Bahwa kelemahan bisa menjadi kekuatan jika kita bisa mengasahnya. Bahwa terang hanya bisa dilihat dalam kegelapan.
Kembali kepada Sagara, yang kini telah saya lengkapi setengah bagiannya. Sama seperti Maniksaka dan Soramata, saya tidak akan menulis jika saya mampu meluapkan segala pikiran melalui ucapan.
“Alon-alon le ngomong ben ora gagap,” begitu Mbak Rika selalu mengingatkan.
Saya tidak tahu, siapa darah leluhur yang mengalir di tubuh sehingga saya punya kemampuan menulis. Saya kuliah teknik. Otak kiri lebih perkasa dibanding kanan. Dengan menulis, saya berusaha untuk hati selaras dengan kepala. Dengan menulis, saya merasa tenang. Dan saya cukup berbangga, dua novel telah saya terbitkan pada 30 September 2024 lalu.

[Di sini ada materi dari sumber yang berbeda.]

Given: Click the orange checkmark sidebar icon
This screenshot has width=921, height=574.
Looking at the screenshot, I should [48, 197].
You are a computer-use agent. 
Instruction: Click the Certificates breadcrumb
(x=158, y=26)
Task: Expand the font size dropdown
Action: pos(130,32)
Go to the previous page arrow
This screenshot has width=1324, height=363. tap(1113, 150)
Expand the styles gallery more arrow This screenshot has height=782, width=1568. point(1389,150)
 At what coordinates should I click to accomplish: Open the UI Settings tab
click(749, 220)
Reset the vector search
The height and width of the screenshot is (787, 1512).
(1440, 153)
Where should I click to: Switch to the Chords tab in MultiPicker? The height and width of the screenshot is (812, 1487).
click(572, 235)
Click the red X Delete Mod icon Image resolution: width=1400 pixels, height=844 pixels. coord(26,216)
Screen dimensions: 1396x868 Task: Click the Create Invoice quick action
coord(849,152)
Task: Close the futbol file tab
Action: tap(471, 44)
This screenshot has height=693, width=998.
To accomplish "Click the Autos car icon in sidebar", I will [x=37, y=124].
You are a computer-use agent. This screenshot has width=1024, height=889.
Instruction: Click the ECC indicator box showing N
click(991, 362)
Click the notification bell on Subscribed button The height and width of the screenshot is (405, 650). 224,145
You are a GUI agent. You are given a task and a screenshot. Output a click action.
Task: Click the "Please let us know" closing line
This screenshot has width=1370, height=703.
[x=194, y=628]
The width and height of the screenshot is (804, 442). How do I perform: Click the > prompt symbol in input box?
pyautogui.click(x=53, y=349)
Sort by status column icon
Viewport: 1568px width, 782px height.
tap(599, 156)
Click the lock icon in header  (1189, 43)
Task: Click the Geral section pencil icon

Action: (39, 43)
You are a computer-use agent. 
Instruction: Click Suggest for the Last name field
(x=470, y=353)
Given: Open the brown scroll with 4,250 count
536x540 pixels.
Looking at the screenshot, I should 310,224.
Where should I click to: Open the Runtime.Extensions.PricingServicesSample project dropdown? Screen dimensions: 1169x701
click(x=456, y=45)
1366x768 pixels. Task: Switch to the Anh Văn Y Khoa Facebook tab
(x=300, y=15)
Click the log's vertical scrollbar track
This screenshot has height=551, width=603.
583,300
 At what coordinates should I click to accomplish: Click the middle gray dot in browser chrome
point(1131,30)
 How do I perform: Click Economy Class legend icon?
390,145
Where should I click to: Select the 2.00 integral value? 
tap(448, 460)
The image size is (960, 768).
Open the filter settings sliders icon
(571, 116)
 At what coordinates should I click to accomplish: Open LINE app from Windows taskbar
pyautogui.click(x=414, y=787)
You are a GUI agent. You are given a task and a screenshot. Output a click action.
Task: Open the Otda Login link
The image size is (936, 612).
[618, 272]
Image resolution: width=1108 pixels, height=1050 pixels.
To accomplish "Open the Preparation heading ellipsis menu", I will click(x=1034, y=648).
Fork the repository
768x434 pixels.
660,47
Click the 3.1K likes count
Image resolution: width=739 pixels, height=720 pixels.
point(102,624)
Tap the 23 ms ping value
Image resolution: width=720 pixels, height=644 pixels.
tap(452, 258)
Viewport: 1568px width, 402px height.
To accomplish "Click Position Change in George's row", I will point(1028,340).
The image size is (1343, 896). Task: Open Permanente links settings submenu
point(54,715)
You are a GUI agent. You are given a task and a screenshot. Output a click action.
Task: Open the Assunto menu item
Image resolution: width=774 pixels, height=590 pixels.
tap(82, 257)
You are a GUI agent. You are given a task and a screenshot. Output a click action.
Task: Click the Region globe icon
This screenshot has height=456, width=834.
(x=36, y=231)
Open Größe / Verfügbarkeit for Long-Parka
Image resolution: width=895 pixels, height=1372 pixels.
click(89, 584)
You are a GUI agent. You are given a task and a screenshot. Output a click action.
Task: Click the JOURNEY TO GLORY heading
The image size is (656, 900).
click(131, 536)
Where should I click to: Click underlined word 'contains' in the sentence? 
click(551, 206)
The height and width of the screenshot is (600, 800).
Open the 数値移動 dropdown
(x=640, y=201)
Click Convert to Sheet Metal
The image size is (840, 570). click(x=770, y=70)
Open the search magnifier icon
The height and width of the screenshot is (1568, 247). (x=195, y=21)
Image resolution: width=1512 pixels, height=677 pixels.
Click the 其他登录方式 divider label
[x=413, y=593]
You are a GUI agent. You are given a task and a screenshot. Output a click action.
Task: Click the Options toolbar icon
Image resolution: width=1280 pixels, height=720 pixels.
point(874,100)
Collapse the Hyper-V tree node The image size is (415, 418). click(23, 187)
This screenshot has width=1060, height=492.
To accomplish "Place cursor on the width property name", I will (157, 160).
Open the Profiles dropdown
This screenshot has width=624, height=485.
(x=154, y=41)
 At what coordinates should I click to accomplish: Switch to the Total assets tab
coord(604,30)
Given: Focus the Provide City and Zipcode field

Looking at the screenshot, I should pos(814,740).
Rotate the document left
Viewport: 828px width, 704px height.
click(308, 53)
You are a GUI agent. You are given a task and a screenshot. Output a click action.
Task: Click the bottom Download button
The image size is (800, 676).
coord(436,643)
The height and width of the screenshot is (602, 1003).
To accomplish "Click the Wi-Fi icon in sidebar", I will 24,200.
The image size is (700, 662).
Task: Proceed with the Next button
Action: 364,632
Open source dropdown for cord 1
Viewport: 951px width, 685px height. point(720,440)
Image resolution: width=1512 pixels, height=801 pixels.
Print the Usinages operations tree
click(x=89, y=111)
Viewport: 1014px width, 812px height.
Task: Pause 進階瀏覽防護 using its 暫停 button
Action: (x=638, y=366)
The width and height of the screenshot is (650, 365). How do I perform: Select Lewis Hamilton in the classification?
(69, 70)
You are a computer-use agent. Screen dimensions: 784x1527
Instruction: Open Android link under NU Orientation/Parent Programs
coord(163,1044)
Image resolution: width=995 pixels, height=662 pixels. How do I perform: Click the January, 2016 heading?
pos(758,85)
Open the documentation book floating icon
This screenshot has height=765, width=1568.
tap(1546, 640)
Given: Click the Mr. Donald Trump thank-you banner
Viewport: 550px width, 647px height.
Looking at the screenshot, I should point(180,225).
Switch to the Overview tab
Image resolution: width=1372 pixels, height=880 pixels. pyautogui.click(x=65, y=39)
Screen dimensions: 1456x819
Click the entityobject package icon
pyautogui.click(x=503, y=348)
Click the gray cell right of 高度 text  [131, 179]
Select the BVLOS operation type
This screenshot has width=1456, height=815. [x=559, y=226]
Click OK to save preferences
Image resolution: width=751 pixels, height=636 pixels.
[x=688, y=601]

Dan malam 2 Oktober 2024 itu terasa begitu menyenangkan bagi saya. Sejenak lari dari ruwetnya pekerjaan. Bisa merasakan udara sejuk di antara kemaraunya Yogyakarta yang berhasil membuat gatal di tiap lekukan tubuh. Semalam saja saya singgah. Saya dipersilakan tidur di kamarnya karena Mbak Titi bermalam di hotel. Dan itu cukup. Pada pagi saya pamit.
“Mbak Titi, aku pamit, ya,” tulis saya dalam pesan ketika kembali besada di dalam travel, perjalanan pulang menuju Yogyakarta.
“Matur nuwun, ya, Wid. Piye nek kowe tak-rekrut jadi Soramata?” balasnya.
“Mau, dengan satu pertanyaan, kenapa Mbak Titi bikin Soramata?” saya membalas pesan.